Uno de los más ilustres prelados
de la iglesia de Francia en el VI siglo, fué el caritativo obispo san Medardo,
el cual nació en Salentiaco, posesión muy rica de sus padres, que estaba en la
región de Noyón. Desde sus tiernos años fué tan amador de los pobres, que les
daba su misma comida y vestido, y un día hasta les dio el caballo de que tenía
harta necesidad. Riñeron unos labradores sobre el linde y término de unas
tierras que tenían y convinieron en ajustarlo allí con las armas y las vidas:
Medardo que lo supo, se fué con ellos, y viendo una piedra, puso el pie sobre
ella, y dijo: «Esta piedra es el mojón y término de esta porfía»; y quitando el
pie, vieron todos que había quedado estampado en la piedra, con cuya maravilla
quedaron en paz. Entregáronle después sus padres al obispo de Vermandois para
que con su doctrina se adelantase en letras y virtud; y habiendo sido ordenado
de misa acrecentó su fervor: afligía su carne con abstinencias, dejando de
comer para hartar a los hambrientos, sanaba endemoniados, y curaba todas las
enfermedades, por lo cual cuantos a él venían, hacían a la letra lo que les
decía y aconsejaba, como si se lo dijera un ángel del cielo. Murió el obispo de
Vermandois, y luego se oyó la voz común que aclamaba por su obispo a Medardo, y
aunque el santo rehusó mucho aquella dignidad, al fin, vencido de los ruegos y
lágrimas de todo el pueblo, hubo de aceptarla. Habiendo después fallecido el
obispo de Tournay, eligieron también al mismo santo, y el rey pidió al
pontífice que uniese las dos iglesias para que el siervo de Dios las gobernase,
y así lo hizo, aunque por causa de las irrupciones de los Vándalos tuvo que
trasladar el santo la sede a Noyón. Eran los de Tournay muy bárbaros e
indómitos, de malas costumbres y obstinados en sus pecados e idolatrías; mas al
fin pudo tanto el santísimo obispo con sus suaves y dulces razones, que a todos
los bautizó e hizo buenos cristianos. Y después de haber ganado para Jesucristo
innumerables almas, con su predicación y con los grandes milagros que hacía, a
los quince años de su gobierno descansó en la paz del Señor. Los que estaban
presentes vieron muchas luminarias del cielo delante del santo cuerpo, que
duraron por espacio de dos horas. Y cuando condujeron el sagrado cadáver a
Soissóns, el mismo rey con otros caballeros llevó las andas sobre sus hombros y
le hizo labrar un magnífico sepulcro, el cual fué muy célebre y glorioso por
los señalados prodigios que obró el Señor por medio de su santo.

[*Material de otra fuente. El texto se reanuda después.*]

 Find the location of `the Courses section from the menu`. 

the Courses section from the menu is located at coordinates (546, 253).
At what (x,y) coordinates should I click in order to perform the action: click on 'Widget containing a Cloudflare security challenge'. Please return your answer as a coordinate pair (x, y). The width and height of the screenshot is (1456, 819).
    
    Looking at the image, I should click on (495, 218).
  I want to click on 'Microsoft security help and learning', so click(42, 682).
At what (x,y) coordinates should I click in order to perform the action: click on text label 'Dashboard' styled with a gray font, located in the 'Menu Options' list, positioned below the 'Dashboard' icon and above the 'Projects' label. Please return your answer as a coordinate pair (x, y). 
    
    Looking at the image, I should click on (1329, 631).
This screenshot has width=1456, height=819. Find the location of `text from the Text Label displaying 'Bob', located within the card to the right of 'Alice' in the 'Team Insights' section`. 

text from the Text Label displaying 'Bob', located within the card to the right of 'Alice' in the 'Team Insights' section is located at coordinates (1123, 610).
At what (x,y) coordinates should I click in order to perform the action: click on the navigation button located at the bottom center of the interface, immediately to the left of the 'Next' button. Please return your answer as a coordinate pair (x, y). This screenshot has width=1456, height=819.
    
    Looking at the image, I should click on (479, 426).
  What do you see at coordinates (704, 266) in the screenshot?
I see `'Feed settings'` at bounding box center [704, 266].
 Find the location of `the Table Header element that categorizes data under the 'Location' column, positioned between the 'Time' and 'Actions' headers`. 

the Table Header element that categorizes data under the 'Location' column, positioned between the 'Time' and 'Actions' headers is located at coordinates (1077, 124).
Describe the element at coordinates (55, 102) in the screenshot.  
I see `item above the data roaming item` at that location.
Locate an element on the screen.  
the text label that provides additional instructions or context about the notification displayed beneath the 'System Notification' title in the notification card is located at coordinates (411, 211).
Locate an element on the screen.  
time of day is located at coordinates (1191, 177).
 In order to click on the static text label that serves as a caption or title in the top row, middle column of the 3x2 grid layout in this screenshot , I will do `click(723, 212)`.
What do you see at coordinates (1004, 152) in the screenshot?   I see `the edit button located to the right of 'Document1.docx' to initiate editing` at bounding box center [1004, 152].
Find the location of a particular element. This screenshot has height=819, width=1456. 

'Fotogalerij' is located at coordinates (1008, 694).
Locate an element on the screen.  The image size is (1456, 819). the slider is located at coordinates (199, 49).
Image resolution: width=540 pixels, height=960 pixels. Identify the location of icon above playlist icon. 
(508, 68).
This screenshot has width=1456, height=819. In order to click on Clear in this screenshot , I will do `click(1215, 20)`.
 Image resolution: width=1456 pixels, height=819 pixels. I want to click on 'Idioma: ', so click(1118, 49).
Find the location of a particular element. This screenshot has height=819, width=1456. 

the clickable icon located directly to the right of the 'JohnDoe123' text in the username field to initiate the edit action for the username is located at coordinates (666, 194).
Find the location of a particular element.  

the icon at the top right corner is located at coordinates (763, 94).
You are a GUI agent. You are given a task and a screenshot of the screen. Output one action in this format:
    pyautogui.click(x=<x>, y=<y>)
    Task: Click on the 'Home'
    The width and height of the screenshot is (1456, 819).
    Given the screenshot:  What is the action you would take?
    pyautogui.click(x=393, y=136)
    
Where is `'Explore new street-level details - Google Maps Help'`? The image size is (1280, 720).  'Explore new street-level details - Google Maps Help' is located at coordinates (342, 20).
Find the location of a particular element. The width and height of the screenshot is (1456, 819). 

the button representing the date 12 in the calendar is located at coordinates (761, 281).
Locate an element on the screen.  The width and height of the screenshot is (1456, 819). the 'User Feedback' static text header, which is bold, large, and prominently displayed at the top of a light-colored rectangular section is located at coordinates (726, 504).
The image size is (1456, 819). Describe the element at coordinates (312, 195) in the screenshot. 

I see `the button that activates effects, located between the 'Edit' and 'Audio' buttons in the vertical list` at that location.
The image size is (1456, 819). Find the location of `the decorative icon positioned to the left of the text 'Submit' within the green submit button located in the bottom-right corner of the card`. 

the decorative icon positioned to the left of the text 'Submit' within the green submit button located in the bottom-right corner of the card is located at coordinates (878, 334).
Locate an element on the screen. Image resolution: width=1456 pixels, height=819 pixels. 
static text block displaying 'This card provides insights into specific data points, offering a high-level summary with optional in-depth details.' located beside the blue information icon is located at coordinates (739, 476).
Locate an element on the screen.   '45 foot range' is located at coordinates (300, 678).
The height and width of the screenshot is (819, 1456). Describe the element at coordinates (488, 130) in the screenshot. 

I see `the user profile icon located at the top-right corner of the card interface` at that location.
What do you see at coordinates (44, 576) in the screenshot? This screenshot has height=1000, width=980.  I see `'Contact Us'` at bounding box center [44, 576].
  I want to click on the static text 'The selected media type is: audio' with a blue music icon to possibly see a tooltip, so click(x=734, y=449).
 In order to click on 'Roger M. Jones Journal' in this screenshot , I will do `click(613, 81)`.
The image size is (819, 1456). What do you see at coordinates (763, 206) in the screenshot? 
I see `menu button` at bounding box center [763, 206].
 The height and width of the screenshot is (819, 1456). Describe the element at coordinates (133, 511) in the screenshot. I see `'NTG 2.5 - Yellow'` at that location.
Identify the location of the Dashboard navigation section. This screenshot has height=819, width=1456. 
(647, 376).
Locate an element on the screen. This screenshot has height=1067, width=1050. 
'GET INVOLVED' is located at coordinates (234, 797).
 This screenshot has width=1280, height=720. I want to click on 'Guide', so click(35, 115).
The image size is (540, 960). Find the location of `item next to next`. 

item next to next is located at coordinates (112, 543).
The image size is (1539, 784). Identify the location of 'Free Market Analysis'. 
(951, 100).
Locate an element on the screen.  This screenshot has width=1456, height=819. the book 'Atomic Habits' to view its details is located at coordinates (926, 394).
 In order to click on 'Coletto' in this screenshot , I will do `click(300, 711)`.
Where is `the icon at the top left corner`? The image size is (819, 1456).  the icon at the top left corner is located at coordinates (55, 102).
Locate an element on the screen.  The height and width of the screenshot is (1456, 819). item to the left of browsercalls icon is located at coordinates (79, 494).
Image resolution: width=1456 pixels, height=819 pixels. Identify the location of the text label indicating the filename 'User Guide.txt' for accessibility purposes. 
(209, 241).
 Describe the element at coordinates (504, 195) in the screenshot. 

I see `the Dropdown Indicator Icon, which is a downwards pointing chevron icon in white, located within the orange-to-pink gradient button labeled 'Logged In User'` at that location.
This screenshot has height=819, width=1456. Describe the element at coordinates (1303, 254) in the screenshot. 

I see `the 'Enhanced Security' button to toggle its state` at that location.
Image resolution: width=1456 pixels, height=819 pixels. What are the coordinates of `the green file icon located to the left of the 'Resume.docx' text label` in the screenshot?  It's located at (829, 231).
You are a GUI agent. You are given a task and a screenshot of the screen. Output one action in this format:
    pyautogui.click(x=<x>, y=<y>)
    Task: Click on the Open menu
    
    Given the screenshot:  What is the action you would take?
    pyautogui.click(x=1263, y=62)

Reflexión: Tal es la honra que
merece la santidad aun acá en la tierra. Los pueblos y los reyes la veneran, y
con universal aplauso la ensalzan sobre todas las demás grandezas del mundo. No
se conceden semejantes obsequios a la opulencia, a la sabiduría, a las
dignidades y placeres mundanos; porque todos entienden que estas cosas pueden
hallarse hasta en un hombre malvado y digno de todo vituperio. Sólo la virtud
hace al hombre verdaderamente grande. Pues ¿por qué no hemos de amarla y
codiciarla y preferirla a todas las demás cosas? ¿No es ella, como dice el
Sabio, incomparablemente más estimable que el oro, y las piedras preciosas? ¿No
es el mayor tesoro que podemos hallar sobre la tierra, y el único caudal que
podemos llevarnos a la eternidad, y el único bien que nos honra en esta vida y
que nos hará dignos de eterna gloria?
Oración: Concédenos, Señor, que
la venerable festividad del bienaventurado Medardo, tu confesor y pontífice,
aumente en nosotros el espíritu de la devoción y el deseo de la salvación
eterna. Por Jesucristo, nuestro Señor. Amén.